Doctor who helped woman urges society to call out coercive control
Dublin consultant felt need to ‘go the extra mile’ for victim at centre of first trial on offence
Last week, Daniel Kane (52) was jailed for more than 10 years for coercively controlling and repeatedly attacking his former partner. File photograph: Collins Courts
A consultant who raised the alarm and helped the woman involved in the State’s first coercive control trial has said everyone has a duty to call out bad behaviour if they witness it.
Dr Niamh Collins, an emergency medicine consultant at Connolly Hospital Blanchardstown, said society needed to recognise coercive control and hold each other to account.
Last week, Daniel Kane (52) was jailed for 10½ years for coercively controlling and repeatedly attacking his former partner, including burning her foot, cutting her with a pizza slicer and headbutting her in the face. Kane was the first person convicted after a trial of coercive control, which became a specific criminal offence in 2019.

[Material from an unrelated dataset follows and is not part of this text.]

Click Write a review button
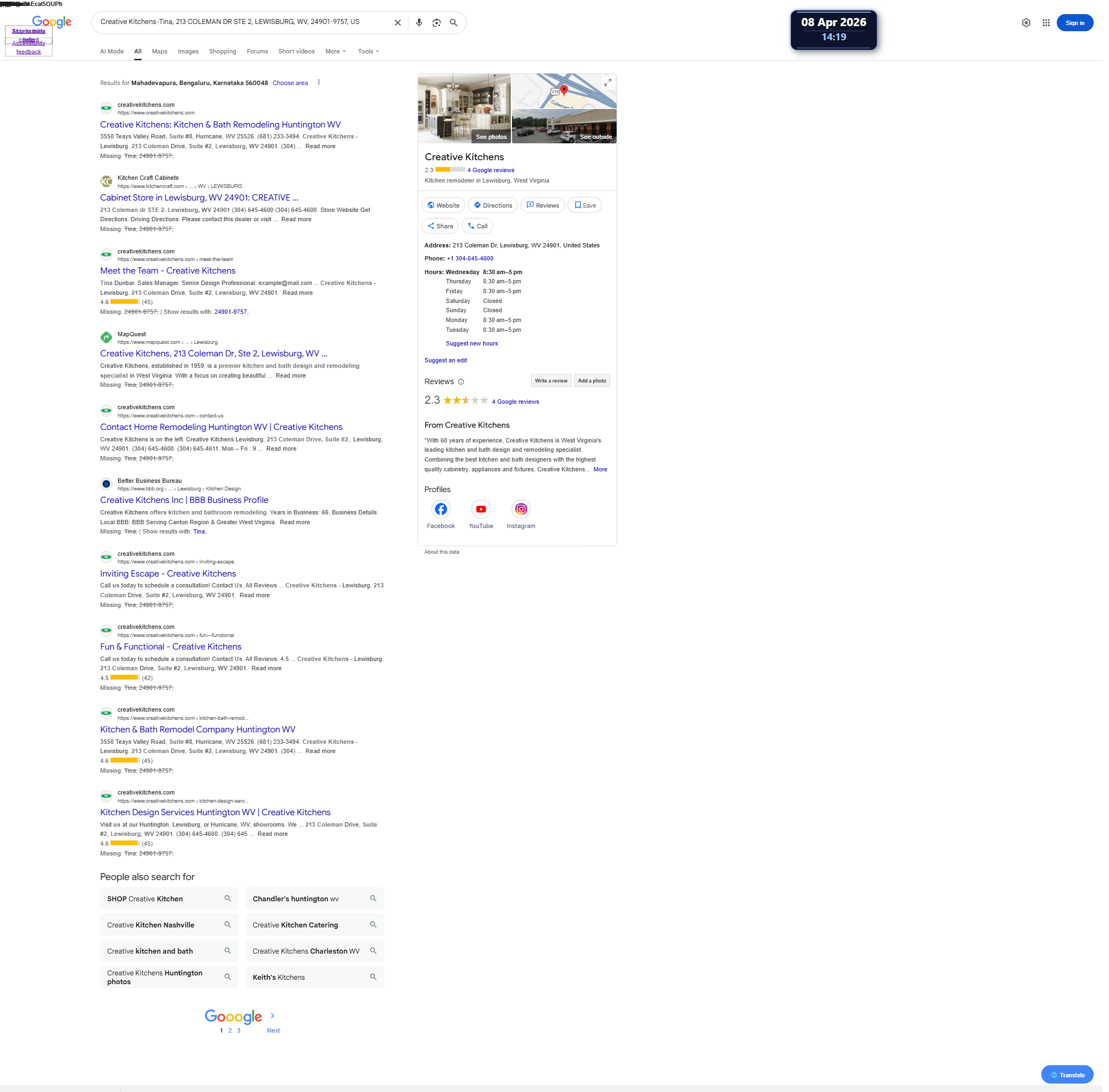 pyautogui.click(x=551, y=381)
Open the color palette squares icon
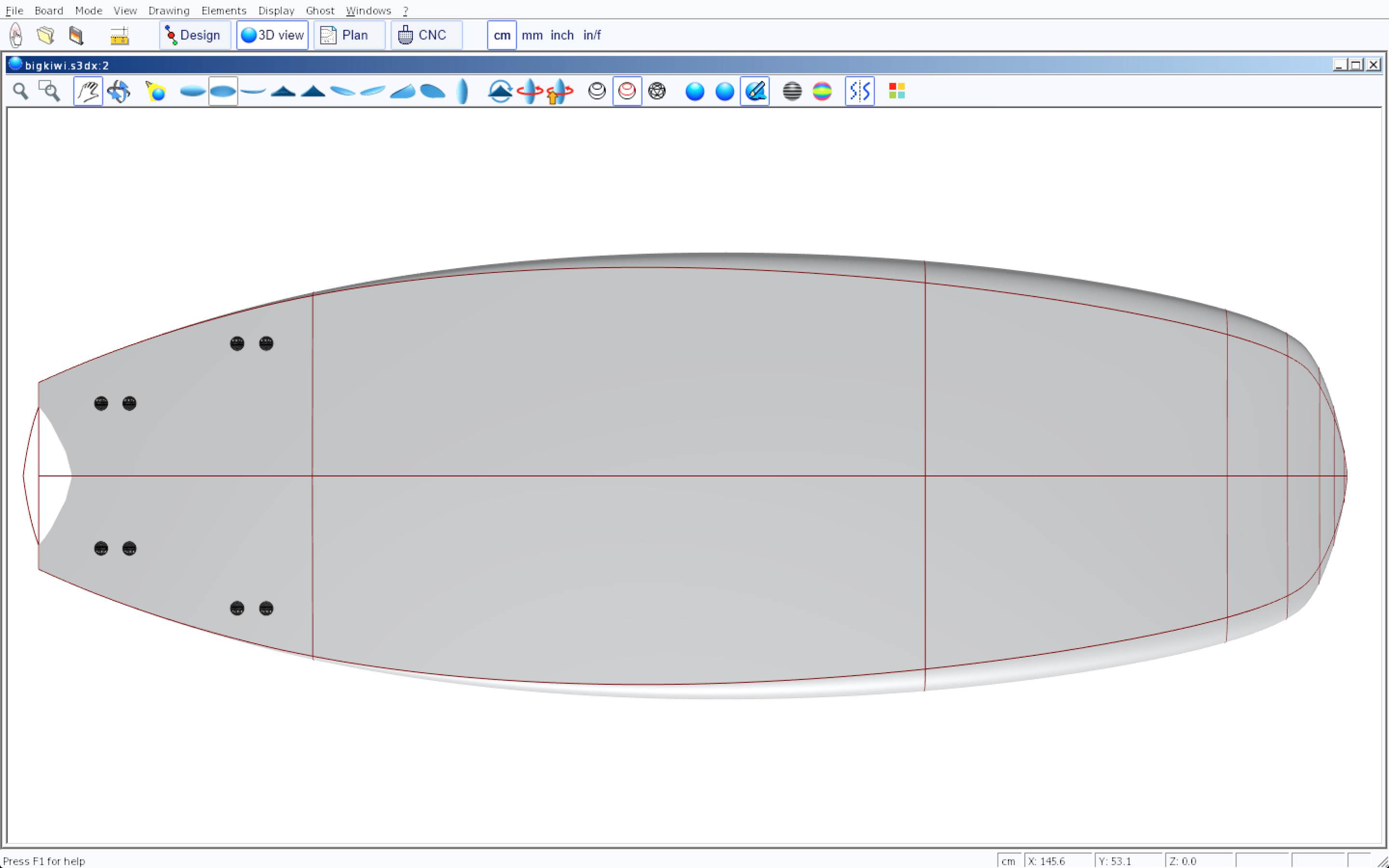The height and width of the screenshot is (868, 1389). pos(897,91)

Dr Collins told RTÉ radio’s News at One that she had known patients who died as a result of domestic violence and she had felt compelled “to step up” and “go the extra mile” for the woman at the centre of the case.
There had been “red flags” in the woman’s case and Dr Collins was aware that intervention needed to happen early.
Coercive control was a very common presentation at hospitals, she said. Emergency departments were places of safety and if anyone felt unsafe, even if they were not injured, they should go to the emergency department. “Come and we will support you.”
There was a silver lining from the pandemic, added Dr Collins, in the form of the no visitors policy which meant staff could have a direct conversation with a patient without the perpetrator in the room.
In a situation where one witnessed coercive behaviour, it should be called out, she said. One could say “what you said was mean” and ask “did you intend to be hurtful?”
Dr Collins said the warning signs to watch out for were – delay in attending hospital from time of injury; whether the account they give is consistent with how the injury was sustained; establishing the home situation; the financial situation and she was particularly concerned about migrant groups where their visa was dependent on the perpetrator. “They feel they don’t have a voice here.”
There were many reasons why people stayed in such situations, she said, such as the lack of any financial control and practical reasons such as their children being settled in school in the area. “The controller has paralysed them.”
Victims were constantly undermined, told they were stupid, worthless and incompetent, she said. Very often staff in hospital knew that they could not change the circumstances immediately and had to accept that the victim might not be ready to accept help.